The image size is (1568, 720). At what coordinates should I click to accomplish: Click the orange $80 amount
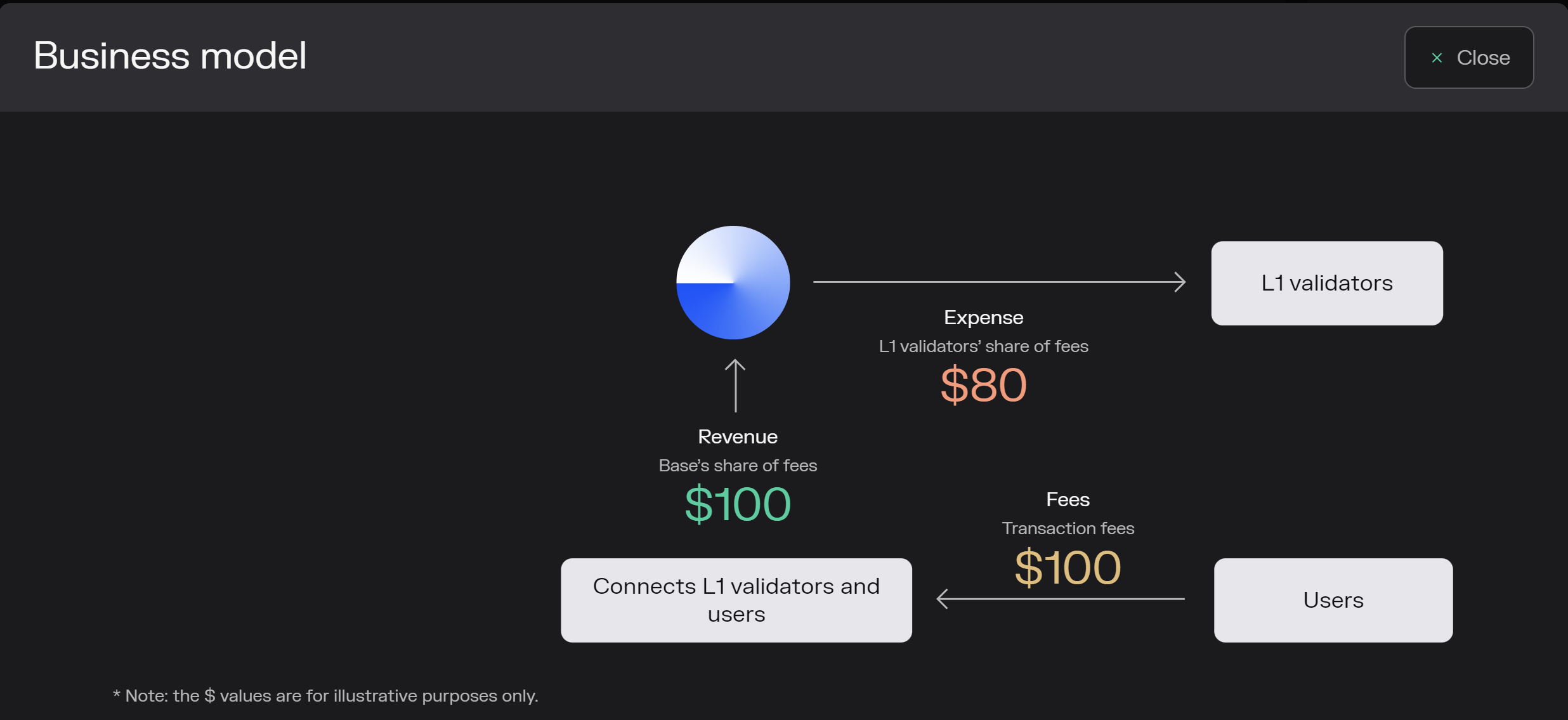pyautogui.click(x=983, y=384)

* * *

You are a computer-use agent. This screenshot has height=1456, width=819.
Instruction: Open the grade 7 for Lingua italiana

---

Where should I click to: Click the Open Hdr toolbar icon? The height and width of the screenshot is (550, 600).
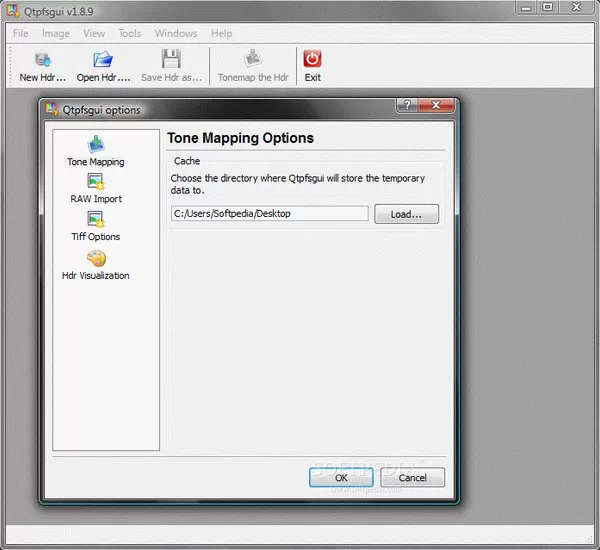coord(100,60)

## AIM OF THE EXERCISE
Return only the lines between the one holding "You are a computer-use" and the one holding "Instruction: Open the", inclusive, exactly as they appear above.

## TASK RESPONSE
You are a computer-use agent. This screenshot has height=1456, width=819.
Instruction: Open the grade 7 for Lingua italiana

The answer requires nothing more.